— WRITTEN TASK A —
List every person named in the infobox of the Ma Yiming biography as a predecessor or successor in one of his posts.
— WRITTEN TASK B —
Copy out all of the records that follow the biography, line for line and without changes.

Begin SELECTED PASSAGE

Assistant to the Chief of General Staff of the People's Liberation Army
- In office December 2014 – December 2015
- Preceded by: Gao Jin
- Succeeded by: Position revoked

Chief of Staff of the Jinan Military Region
- In office December 2012 – December 2014
- Preceded by: Zhao Zongqi
- Succeeded by: Zhang Ming [zh]

Commander of the 26th Group Army
- In office January 2008 – December 2012
- Preceded by: Zhu Wenyu [zh]
- Succeeded by: Tan Min [zh]

Personal details
- Born: August 1957 (age 68) Deng County, Henan, China
- Party: Chinese Communist Party

Military service
- Allegiance: People's Republic of China
- Branch/service: People's Liberation Army Ground Force
- Years of service: ?–2020
- Rank: Lieutenant general

Chinese name
- Simplified Chinese: 马宜明
- Traditional Chinese: 馬宜明

Standard Mandarin
- Hanyu Pinyin: Mǎ Yímíng

= Ma Yiming (lieutenant general) =

Ma Yiming (马宜明; born August 1957) is a lieutenant general in the People's Liberation Army of China.

==Biography==
Ma was born in Deng County (now Dengzhou), Henan, in August 1957. He was assigned to the 26th Group Army (now 80th Group Army) in 2004. He moved up the ranks to become chief of staff in March 2004 and commander in February 2008. In December 2012, he was made chief of staff of the Jinan Military Region, but having held the position for only two years, then he was promoted to become assistant to the Chief of General Staff of the People's Liberation Army. In January 2016, he was commissioned as assistant chief of staff of the Joint Staff Department of the Central Military Commission, and one year later rose to become deputy chief of staff, serving in the post until his retirement in December 2020.

End SELECTED PASSAGE
Begin SOURCE MATERIAL

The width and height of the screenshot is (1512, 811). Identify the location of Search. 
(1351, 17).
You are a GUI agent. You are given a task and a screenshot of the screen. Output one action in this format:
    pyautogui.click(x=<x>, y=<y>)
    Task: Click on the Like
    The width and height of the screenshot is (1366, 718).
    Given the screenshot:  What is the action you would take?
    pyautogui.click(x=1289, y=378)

End SOURCE MATERIAL

— FULL OUTPUT A —
Gao Jin, Zhao Zongqi, Zhang Ming, Zhu Wenyu, Tan Min

— FULL OUTPUT B —
The width and height of the screenshot is (1512, 811). Identify the location of Search. 
(1351, 17).
You are a GUI agent. You are given a task and a screenshot of the screen. Output one action in this format:
    pyautogui.click(x=<x>, y=<y>)
    Task: Click on the Like
    The width and height of the screenshot is (1366, 718).
    Given the screenshot:  What is the action you would take?
    pyautogui.click(x=1289, y=378)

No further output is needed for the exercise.